Social media is the rage among people of diverse persuasions. It is acclaimed as the critical agency behind last year’s political revolutions in the Arab world. Politicians, scientists, activists, artists, even sportspersons find it indispensable. Last heard, Iran’s political establishment was trying to shed its bellicose attitude towards Facebook.
Only a few, then, would associate social media with a dystopia akin to that described by George Orwell in his 1949 classic 1984. Writer David Eggers is one of them. But the villain in his new novel, The Circle, is not the totalitarian state. The Ministry of Truth of Egger’s novel is the eponymous fictional corporation that sometimes seems akin to Facebook, at other times to Apple and at some other times to Google.
Having devised TruYou, a product that combines all your passwords, preferences and payment systems into a single account, the California-based corporation is trying to trace the evolution of human genetic code, to map the farthest reaches of the universe, create microchips that can be placed in every child (to end abduction) and most terrifyingly capture every moment of the day across the world on searchable high-definition video. All this, promise honchos of this corporation, is for a better world where international transparency is assured.
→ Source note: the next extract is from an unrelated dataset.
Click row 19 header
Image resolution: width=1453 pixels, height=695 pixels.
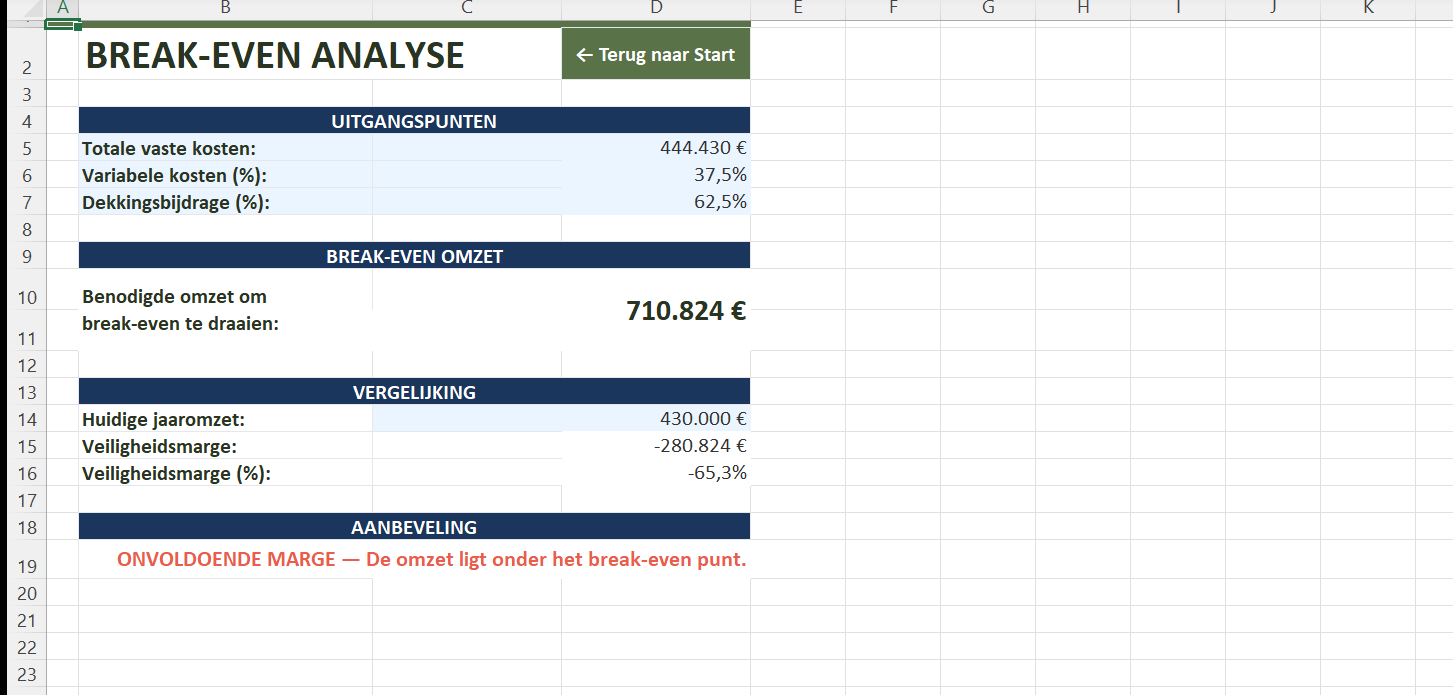click(27, 566)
The corporation pays its employees well, gives them free food, clothes and healthcare. Into this seemingly utopian world enters 24-year-old Mae Holland. She encounters colleagues who are convinced that the world’s future depends on The Circle. But the fiercely individualistic Mae balks at the sense of community that her company demands. She finds it terrible that her colleagues spend hours on social media; in fact, they never leave the campus. Very soon Mae is reprimanded for being tardy on social media. She is made to feel like a selfish brat who does not care for her colleagues. She finds that in The Circle, neglecting to respond to a colleague’s new status post is seen as a deliberate slight. “We have no record of you being there,” her supervisor admonishes. “Remember if you care about your fellow human beings share everything you know with them.”
But then Mae is no Winston Smith of 1984. Her overwhelming gratitude for winning a job at The Circle makes her submit to the corporation’s whims. Before long she is pressured into wearing a headset that lets her “zing” (akin to tweeting) about every mundane act. And soon Mae is a social media junkie, who always has one eye on her phone. She even starts wearing a camera lens that will give “her watchers” virtually 24/7 access to her life—there are occasional three-minute bathroom breaks—while her hapless boyfriend mouths diatribes against social media. Mae is now an unequivocal convert to the company’s credo, “All that happens must be known. Secrets are lies. Sharing is caring. Privacy is theft.”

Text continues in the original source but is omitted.